Especificamente, acusa Israel de nove violações à Convenção de Genocídio e declara que o Estado de Israel deve “cessar todos os atos e medidas em violação das suas obrigações” perante a convenção, punir todos aqueles que cometeram genocídio, ou “conspiraram” para tal, e todos os que “incitaram”, “tentaram” ou “colaboraram”, bem como salvaguardar todas as provas e oferecer reparações aos palestinos de Gaza e reconstruir aquilo que destruiu na região.
A principal exigência sul-africana diz que Israel deve “suspender imediatamente” todas as operações militares em e contra Gaza.
Mencionando que Israel nega qualquer transgressão em relação à sua “atividade militar” em Gaza enquanto proíbe a entrada de quaisquer entidades externas que possam documentar os acontecimentos, a África do Sul pede que o Tribunal Internacional de Justiça indique diversas medidas provisórias, “com extrema urgência”, para evitar o agravar do genocídio em Gaza.
A principal exigência sul-africana diz que Israel deve “suspender imediatamente” todas as operações militares em e contra Gaza.

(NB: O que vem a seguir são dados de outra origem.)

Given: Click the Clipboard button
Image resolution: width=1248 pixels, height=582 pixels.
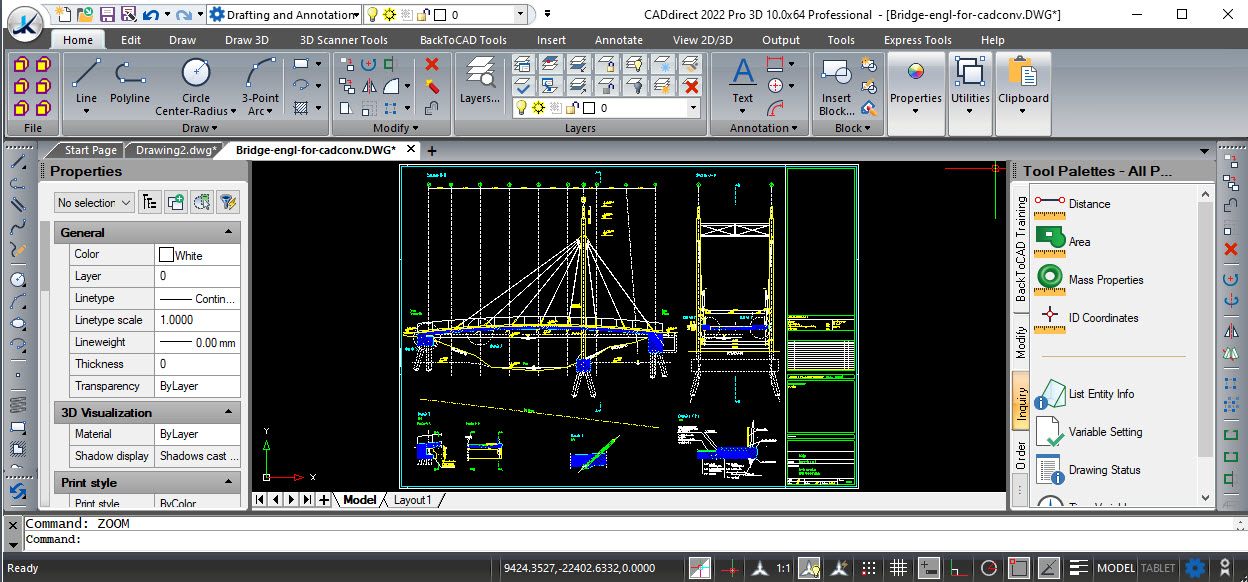Looking at the screenshot, I should (1023, 81).
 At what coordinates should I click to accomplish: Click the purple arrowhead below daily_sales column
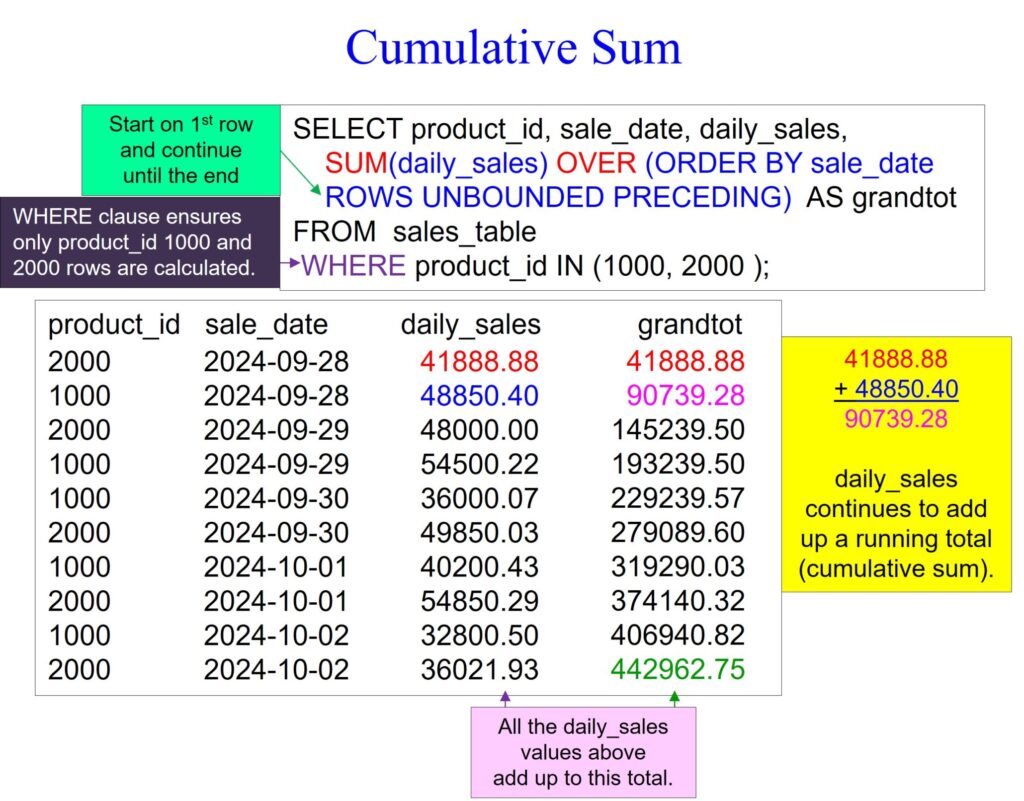click(x=505, y=697)
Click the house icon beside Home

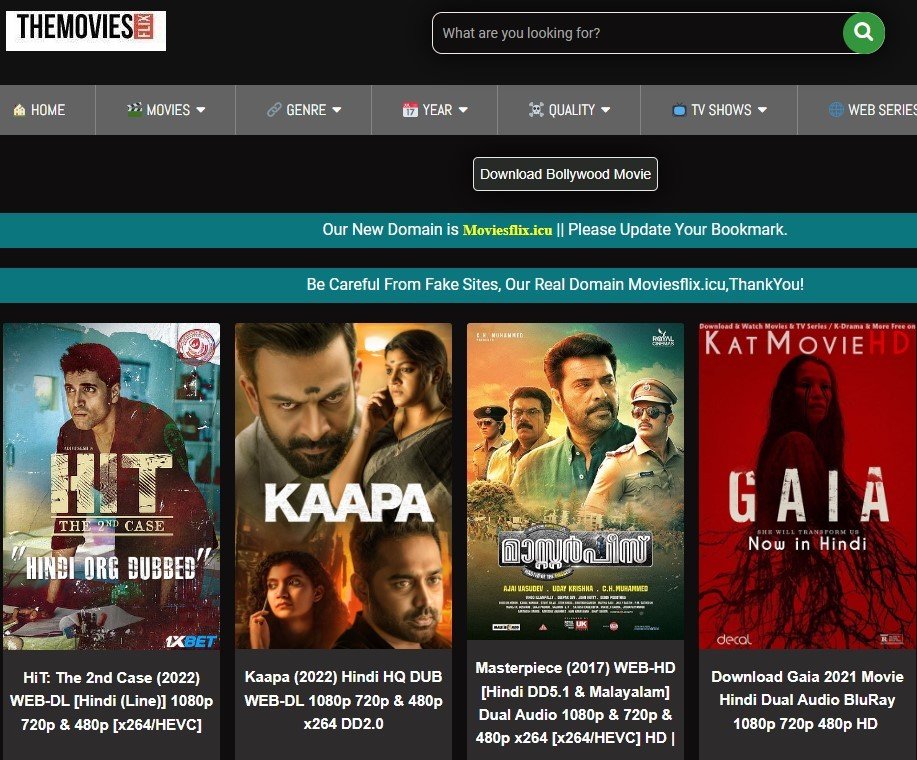(19, 110)
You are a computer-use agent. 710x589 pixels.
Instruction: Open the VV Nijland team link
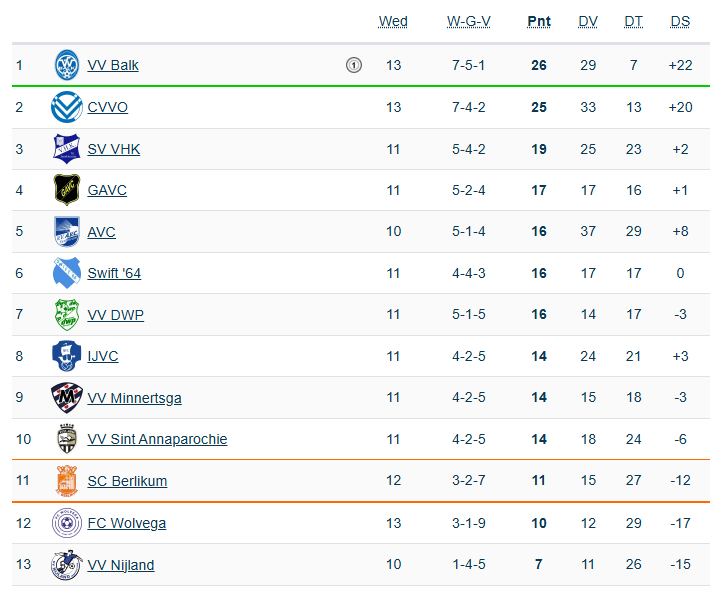121,565
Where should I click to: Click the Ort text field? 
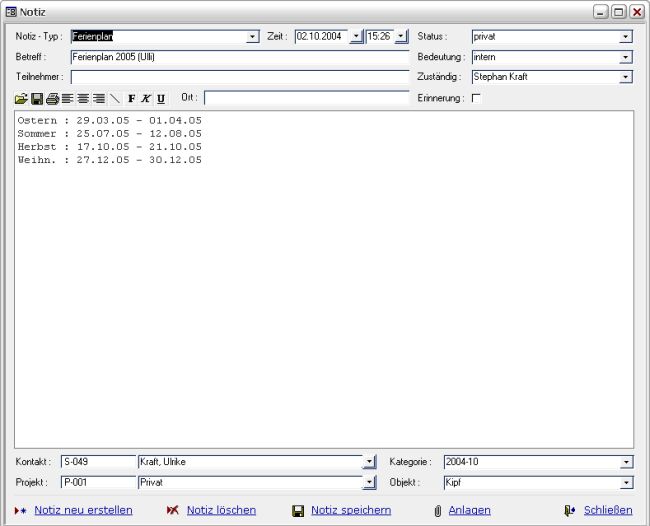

É pedido ainda que se faça Israel “desistir” de matar palestinos em Gaza, de causar-lhes danos físicos e morais, e obrigar o país a tomar todas as medidas necessárias para parar de lhes infligir condições de vida “calculadas para causar a sua destruição física”.
No dia 11 de janeiro começa aquele que deverá ser um longo processo de averiguação de culpa e dolo e que deverá abranger, nos próximos anos, outras instâncias penais e judiciais internacionais. As consequências não serão imediatas nem disruptivas, mas poderão colocar pressão sobre Israel e o regime de Benjamin Netanyahu, que negou a acusação de genocídio e disse que o exército israelita “age da maneira mais moral possível”.
John Kirby, porta-voz do Conselho de Segurança da Casa Branca de Joe Biden, disse que a acusação sul-africana “não tem mérito, é contraproducente, e não se baseia em qualquer tipo de facto”. Ainda que, seja a administração norte-americana democrata ou republicana, os Estados Unidos permaneçam irredutíveis ao lado de Israel (votando sempre contra um cessar-fogo ou “tréguas humanitárias” nas Nações Unidas), o reconhecimento de atos genocidas perpetrados por Israel em Gaza, com o apoio norte-americano pelo ICJ, pode ter consequências políticas, mesmo que limitadas.
Poderá, no mais modesto dos casos, obrigar à desintensificação da matança em Gaza por parte das forças armadas israelitas, ainda que a população esteja agora mais à mercê das doenças, da fome, da sede e do frio que do exército israelita. Poderá dar mais tempo à África do Sul para fortalecer a sua acusação e levar a que mais Estados denunciem o genocídio dos palestinos de Gaza noutras instâncias e exijam ações consequentes contra Israel.